Texas Governor Rick Perry has been making the rounds lately–visiting states with high taxes that might cause businesses to take a look at Texas. Fred Barnes posted an article at the Weekly Standard about Governor Perry’s recent visit to Manhattan.

The article reports:

After his freshman year at Texas A&M in 1969, Perry sold Bible-related books one summer in rural Missouri. “It took weeks before I sold my first books,” he says, but he learned salesmanship. “I look at myself just like a businessman trying to sell a product,” he says. Perry told Trump he’s selling the “opportunity” for business owners to flee the “high tax, high regulation, high litigation” environment of states like New York and thrive in a free market state that lets them keep more of the money they earn. Texas has no state income tax.

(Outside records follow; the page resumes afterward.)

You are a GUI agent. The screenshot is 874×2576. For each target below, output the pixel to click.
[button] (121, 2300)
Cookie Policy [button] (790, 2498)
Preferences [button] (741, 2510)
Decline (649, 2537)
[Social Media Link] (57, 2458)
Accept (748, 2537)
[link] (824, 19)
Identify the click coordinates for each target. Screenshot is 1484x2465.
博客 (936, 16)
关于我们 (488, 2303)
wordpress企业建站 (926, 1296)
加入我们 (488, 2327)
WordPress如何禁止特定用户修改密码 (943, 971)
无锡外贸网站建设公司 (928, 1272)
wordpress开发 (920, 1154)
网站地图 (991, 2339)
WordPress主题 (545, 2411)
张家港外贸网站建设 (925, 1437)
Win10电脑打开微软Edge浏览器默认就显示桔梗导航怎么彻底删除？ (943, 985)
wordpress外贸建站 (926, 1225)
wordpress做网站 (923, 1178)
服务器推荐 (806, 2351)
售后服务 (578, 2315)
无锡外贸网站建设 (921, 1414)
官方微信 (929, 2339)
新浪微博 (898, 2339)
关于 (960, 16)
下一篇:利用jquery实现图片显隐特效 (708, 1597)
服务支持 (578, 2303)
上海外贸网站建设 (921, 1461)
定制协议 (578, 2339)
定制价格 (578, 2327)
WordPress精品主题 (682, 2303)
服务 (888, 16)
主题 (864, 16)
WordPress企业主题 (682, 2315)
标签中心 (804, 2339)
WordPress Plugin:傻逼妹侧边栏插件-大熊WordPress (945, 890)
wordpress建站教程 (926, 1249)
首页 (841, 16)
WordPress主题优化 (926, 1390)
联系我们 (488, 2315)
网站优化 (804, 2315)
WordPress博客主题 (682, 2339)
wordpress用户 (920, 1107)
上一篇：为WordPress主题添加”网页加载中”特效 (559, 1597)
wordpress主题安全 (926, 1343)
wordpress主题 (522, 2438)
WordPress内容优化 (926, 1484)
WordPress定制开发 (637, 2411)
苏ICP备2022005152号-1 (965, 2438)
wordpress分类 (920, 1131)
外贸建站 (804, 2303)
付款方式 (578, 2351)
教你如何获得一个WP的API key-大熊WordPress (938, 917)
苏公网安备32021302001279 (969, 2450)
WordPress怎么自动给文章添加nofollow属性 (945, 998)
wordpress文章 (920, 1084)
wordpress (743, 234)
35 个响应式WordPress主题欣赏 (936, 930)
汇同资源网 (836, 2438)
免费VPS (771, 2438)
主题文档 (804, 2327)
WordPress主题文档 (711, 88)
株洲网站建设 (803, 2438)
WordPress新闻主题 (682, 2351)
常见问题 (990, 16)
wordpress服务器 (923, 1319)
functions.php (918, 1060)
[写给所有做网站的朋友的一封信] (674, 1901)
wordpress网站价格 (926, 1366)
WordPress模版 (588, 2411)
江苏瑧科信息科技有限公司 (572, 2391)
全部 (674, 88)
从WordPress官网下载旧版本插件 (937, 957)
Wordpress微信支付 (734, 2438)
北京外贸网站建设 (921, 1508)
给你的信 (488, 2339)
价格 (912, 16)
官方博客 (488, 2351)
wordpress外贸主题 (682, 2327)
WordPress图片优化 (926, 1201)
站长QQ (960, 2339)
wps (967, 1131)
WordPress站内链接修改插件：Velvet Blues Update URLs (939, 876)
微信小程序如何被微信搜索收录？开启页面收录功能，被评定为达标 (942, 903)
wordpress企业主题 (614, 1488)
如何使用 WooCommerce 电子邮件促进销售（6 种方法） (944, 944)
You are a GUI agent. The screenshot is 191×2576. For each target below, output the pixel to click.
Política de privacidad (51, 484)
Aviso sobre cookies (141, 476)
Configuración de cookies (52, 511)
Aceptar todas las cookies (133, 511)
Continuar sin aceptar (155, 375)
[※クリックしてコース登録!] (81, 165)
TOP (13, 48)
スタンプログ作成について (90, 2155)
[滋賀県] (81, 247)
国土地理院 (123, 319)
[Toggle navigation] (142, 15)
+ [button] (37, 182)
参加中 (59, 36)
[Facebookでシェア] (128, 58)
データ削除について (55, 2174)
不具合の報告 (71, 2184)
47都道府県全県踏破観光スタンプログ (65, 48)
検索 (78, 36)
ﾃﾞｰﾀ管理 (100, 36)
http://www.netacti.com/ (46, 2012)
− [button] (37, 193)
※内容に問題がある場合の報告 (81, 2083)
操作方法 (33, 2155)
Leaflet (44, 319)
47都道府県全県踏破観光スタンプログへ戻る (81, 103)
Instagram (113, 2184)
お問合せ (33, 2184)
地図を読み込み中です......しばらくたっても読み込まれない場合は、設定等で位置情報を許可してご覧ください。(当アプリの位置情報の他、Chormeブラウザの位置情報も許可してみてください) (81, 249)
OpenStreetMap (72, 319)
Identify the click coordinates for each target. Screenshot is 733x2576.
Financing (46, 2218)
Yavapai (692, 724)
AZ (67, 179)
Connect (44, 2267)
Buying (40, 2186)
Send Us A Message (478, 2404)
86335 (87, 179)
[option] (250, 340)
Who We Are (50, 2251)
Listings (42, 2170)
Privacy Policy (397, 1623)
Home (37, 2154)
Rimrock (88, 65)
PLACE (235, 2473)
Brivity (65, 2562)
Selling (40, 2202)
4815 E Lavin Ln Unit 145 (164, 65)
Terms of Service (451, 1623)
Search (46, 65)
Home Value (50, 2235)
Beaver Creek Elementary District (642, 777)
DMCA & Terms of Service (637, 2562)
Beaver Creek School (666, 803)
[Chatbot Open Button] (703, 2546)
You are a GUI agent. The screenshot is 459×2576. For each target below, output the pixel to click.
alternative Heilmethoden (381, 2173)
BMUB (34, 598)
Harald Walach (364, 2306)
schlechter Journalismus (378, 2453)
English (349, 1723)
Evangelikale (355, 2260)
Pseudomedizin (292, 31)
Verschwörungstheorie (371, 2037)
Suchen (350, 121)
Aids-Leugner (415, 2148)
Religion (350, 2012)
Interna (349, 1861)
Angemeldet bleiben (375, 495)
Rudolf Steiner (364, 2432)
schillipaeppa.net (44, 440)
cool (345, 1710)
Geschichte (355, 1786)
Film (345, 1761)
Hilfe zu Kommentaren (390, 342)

Perry is never bashful. When touting Texas as a safe haven for American business, he’s doing what no governor has done before. And he’s doing it with as much fanfare and buzz as possible. Some governors send letters, urging companies to pick up stakes and move. When Perry spent a day in Connecticut last week, he bumped into Dennis Daugaard, the Republican governor of South Dakota. Both were on economic missions. The Connecticut media latched on to Perry and ignored Daugaard.

This is an example of how the United States is supposed to work. The states were set up to be independent laboratories for policies–then Congress would enact the programs that worked in the successful states and not enact the programs in the states with economic or social problems that were not being solved. Unfortunately, Congress has often chosen to do the opposite.

The advertising campaign in New York was noteworthy:

The killer line: “If you’re tired of the same old recipe of over-taxation, over-regulation, and frivolous litigation, get out before you go broke.” Perry delivered the closer. “Texas is calling,” he said. “Your opportunity awaits.” The ads made a splash.

Governor Perry’s trips and advertising campaign are paid for by a group called Texas One, a foundation that touts the state’s economy.

The article reports the goals of Governor Perry’s trip to New York:

Perry had three goals for his trip. He succeeded, partially anyway, on two. In time, he may on the third. The first was to attract businesses to Texas. Perry insists it takes nine months from his pitch to a company’s decision to move. So we’ll have to wait on that. But Perry says he expects to hear this summer that an untold number of California companies are Texas-bound.

The second goal was to stir a national debate on “blue state versus red states policies.” Perry thinks he’s set this in motion and he may have. It should shine a favorable light on the Texas model of low taxes, light regulation, and less litigation—small government that works.

Perry didn’t acknowledge the third goal. It was a test of his skill as a potential presidential candidate after his disastrous performance in last year’s race for the Republican nomination. He says he “parachuted” into that campaign both too late and unprepared. He knows better now.

I guess the primary season for the 2016 Presidential election has begun.